Alternating Mahalanobis Distance Minimization for Stable and Accurate CP
Decomposition
- URL: http://arxiv.org/abs/2204.07208v1
- Date: Thu, 14 Apr 2022 19:56:36 GMT
- Title: Alternating Mahalanobis Distance Minimization for Stable and Accurate CP
Decomposition
- Authors: Navjot Singh, Edgar Solomonik
- Abstract summary: We introduce a new formulation for deriving singular values and vectors of a tensor by considering the critical points of a function different from what is used in the previous work.
We show that a subsweep of this algorithm can achieve a superlinear convergence rate for exact CPD with known rank.
We then view the algorithm as optimizing a Mahalanobis distance with respect to each factor with ground metric dependent on the other factors.

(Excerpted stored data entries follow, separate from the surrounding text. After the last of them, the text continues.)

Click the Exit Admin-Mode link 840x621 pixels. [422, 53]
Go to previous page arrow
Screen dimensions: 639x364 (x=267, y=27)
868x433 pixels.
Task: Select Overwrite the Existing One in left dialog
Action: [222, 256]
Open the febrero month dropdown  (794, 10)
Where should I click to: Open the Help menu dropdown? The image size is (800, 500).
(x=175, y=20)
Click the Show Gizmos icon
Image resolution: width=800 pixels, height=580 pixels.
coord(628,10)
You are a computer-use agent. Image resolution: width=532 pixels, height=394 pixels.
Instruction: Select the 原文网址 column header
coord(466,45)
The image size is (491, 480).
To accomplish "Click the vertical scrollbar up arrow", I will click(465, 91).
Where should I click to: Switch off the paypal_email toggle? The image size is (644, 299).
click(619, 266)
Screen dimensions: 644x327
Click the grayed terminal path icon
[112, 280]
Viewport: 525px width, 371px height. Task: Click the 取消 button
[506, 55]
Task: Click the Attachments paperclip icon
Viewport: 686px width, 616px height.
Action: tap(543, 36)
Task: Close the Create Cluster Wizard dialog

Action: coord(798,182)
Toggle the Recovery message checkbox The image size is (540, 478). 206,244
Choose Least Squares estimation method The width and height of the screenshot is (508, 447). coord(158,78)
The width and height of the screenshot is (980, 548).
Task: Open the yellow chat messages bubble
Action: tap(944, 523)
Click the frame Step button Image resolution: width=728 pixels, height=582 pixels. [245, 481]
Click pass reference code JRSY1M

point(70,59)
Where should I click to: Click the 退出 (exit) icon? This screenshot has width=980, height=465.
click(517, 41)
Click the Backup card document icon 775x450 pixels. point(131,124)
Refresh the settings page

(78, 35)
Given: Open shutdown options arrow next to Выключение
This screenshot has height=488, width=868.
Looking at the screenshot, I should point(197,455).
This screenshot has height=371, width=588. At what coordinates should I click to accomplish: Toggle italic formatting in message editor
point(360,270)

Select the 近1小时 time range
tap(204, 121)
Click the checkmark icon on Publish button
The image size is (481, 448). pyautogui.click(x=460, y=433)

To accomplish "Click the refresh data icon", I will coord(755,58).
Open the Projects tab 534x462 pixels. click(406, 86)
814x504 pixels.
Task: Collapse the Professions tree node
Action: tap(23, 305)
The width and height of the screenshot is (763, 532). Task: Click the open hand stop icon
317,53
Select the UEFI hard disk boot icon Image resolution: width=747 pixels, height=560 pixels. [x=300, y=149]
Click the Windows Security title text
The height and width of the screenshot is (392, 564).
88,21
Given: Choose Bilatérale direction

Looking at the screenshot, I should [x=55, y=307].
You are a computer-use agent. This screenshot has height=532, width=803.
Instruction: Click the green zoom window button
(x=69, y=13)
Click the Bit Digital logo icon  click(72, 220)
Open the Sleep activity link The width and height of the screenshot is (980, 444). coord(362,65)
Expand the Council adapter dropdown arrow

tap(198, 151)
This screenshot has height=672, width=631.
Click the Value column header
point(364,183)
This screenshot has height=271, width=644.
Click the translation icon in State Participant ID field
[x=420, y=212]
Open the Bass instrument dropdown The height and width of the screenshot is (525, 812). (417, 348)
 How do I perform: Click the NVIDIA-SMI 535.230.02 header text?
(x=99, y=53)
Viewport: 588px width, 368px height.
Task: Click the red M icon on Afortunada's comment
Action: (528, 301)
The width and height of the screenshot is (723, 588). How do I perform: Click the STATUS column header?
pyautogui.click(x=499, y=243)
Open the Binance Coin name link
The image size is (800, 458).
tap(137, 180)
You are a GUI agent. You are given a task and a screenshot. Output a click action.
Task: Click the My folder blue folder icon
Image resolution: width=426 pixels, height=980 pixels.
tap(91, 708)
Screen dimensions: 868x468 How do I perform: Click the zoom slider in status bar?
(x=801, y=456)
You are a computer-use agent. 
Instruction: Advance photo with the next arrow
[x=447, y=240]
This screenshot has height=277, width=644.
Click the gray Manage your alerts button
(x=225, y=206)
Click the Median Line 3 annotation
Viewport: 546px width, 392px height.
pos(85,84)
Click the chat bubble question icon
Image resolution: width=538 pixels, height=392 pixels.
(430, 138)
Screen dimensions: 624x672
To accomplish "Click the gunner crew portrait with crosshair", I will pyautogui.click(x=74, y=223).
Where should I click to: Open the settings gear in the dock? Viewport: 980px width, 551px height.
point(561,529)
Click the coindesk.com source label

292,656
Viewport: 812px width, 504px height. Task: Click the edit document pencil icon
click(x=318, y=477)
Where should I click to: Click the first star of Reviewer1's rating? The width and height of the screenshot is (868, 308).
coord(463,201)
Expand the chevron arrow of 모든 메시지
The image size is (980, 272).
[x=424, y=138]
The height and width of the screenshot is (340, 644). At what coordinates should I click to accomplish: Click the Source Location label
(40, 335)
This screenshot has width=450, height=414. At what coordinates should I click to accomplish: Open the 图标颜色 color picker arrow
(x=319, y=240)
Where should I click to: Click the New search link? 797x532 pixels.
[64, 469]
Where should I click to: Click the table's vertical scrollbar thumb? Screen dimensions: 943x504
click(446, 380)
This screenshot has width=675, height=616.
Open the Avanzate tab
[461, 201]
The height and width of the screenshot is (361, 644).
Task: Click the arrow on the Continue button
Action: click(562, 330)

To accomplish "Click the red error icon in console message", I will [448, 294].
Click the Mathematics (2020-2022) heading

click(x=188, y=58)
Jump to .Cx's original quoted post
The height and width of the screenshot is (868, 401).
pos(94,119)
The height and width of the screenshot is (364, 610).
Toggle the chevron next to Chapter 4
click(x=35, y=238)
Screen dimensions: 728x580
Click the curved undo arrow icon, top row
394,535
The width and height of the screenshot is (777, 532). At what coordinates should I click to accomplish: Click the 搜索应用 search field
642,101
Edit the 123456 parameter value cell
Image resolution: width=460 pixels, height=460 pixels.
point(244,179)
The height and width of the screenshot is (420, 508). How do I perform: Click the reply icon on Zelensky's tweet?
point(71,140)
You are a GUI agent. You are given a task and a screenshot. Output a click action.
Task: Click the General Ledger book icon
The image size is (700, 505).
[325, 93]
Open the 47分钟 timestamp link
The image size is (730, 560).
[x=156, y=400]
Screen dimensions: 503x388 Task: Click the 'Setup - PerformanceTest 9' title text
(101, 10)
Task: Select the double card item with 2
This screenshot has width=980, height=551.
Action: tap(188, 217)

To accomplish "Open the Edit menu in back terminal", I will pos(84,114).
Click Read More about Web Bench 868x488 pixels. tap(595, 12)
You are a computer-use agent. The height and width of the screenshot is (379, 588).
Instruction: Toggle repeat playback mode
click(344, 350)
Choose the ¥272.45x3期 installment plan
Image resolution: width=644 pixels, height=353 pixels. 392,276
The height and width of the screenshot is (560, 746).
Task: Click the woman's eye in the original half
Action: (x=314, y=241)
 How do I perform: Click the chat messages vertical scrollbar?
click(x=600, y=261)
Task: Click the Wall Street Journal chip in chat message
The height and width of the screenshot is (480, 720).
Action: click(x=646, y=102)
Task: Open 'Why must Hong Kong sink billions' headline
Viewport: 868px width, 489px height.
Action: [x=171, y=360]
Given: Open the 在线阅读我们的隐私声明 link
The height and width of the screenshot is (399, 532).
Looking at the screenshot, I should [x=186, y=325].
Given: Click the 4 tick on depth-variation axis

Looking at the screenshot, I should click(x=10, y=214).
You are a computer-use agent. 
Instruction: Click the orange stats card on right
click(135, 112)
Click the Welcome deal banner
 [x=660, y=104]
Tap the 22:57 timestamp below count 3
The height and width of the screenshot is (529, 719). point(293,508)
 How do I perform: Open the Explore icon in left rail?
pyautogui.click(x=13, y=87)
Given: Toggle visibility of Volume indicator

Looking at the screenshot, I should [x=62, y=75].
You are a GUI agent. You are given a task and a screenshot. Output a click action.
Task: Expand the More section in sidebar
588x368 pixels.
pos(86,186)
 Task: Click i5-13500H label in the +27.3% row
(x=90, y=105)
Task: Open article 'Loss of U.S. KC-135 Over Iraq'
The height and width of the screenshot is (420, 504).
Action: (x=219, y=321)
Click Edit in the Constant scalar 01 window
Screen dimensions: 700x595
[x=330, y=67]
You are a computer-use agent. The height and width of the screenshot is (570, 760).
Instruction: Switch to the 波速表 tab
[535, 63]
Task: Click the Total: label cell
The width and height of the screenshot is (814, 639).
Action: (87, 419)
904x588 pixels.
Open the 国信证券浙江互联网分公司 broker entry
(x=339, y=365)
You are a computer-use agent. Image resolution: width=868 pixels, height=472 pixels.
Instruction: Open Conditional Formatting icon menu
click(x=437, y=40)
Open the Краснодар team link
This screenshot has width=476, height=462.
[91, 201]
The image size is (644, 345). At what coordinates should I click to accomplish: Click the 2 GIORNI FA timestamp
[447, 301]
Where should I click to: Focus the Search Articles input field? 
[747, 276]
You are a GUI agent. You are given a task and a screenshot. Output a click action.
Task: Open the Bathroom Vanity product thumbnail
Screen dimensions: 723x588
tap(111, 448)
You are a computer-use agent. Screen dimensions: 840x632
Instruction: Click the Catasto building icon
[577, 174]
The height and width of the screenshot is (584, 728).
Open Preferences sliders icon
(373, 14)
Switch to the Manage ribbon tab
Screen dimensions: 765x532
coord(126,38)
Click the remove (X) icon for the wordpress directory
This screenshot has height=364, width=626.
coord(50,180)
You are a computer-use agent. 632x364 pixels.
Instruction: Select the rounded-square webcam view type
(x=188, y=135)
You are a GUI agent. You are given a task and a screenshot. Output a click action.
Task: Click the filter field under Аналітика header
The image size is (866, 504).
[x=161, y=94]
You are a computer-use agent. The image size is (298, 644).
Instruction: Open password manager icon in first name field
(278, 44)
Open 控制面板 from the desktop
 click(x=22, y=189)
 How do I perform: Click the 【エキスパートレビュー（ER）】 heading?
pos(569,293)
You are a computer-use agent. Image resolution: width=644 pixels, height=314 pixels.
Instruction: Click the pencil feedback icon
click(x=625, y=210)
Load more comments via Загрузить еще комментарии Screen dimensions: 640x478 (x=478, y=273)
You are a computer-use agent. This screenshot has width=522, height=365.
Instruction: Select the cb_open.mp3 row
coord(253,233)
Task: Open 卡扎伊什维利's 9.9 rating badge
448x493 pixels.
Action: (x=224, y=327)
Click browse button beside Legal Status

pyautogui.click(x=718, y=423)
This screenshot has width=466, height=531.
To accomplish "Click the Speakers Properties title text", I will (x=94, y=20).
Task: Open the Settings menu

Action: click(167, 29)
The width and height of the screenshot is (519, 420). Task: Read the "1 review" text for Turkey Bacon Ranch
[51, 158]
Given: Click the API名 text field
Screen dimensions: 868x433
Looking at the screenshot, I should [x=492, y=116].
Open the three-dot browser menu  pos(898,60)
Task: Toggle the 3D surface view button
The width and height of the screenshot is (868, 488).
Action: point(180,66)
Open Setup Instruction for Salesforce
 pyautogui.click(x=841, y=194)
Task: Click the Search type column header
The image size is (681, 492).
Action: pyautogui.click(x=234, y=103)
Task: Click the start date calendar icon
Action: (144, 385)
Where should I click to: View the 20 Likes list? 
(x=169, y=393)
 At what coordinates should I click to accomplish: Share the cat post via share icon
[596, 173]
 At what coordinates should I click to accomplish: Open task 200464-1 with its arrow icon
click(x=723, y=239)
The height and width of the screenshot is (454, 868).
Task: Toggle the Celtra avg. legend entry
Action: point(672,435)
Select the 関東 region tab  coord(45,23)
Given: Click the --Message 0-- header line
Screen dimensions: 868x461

- Score: 4.847980206213335
- License: http://arxiv.org/licenses/nonexclusive-distrib/1.0/
- Abstract: CP decomposition (CPD) is prevalent in chemometrics, signal processing, data
mining and many more fields. While many algorithms have been proposed to
compute the CPD, alternating least squares (ALS) remains one of the most widely
used algorithm for computing the decomposition. Recent works have introduced
the notion of eigenvalues and singular values of a tensor and explored
applications of eigenvectors and singular vectors in areas like signal
processing, data analytics and in various other fields. We introduce a new
formulation for deriving singular values and vectors of a tensor by considering
the critical points of a function different from what is used in the previous
work. Computing these critical points in an alternating manner motivates an
alternating optimization algorithm which corresponds to alternating least
squares algorithm in the matrix case. However, for tensors with order greater
than equal to $3$, it minimizes an objective function which is different from
the commonly used least squares loss. Alternating optimization of this new
objective leads to simple updates to the factor matrices with the same
asymptotic computational cost as ALS. We show that a subsweep of this algorithm
can achieve a superlinear convergence rate for exact CPD with known rank and
verify it experimentally. We then view the algorithm as optimizing a
Mahalanobis distance with respect to each factor with ground metric dependent
on the other factors. This perspective allows us to generalize our approach to
interpolate between updates corresponding to the ALS and the new algorithm to
manage the tradeoff between stability and fitness of the decomposition. Our
experimental results show that for approximating synthetic and real-world
tensors, this algorithm and its variants converge to a better conditioned
decomposition with comparable and sometimes better fitness as compared to the
ALS algorithm.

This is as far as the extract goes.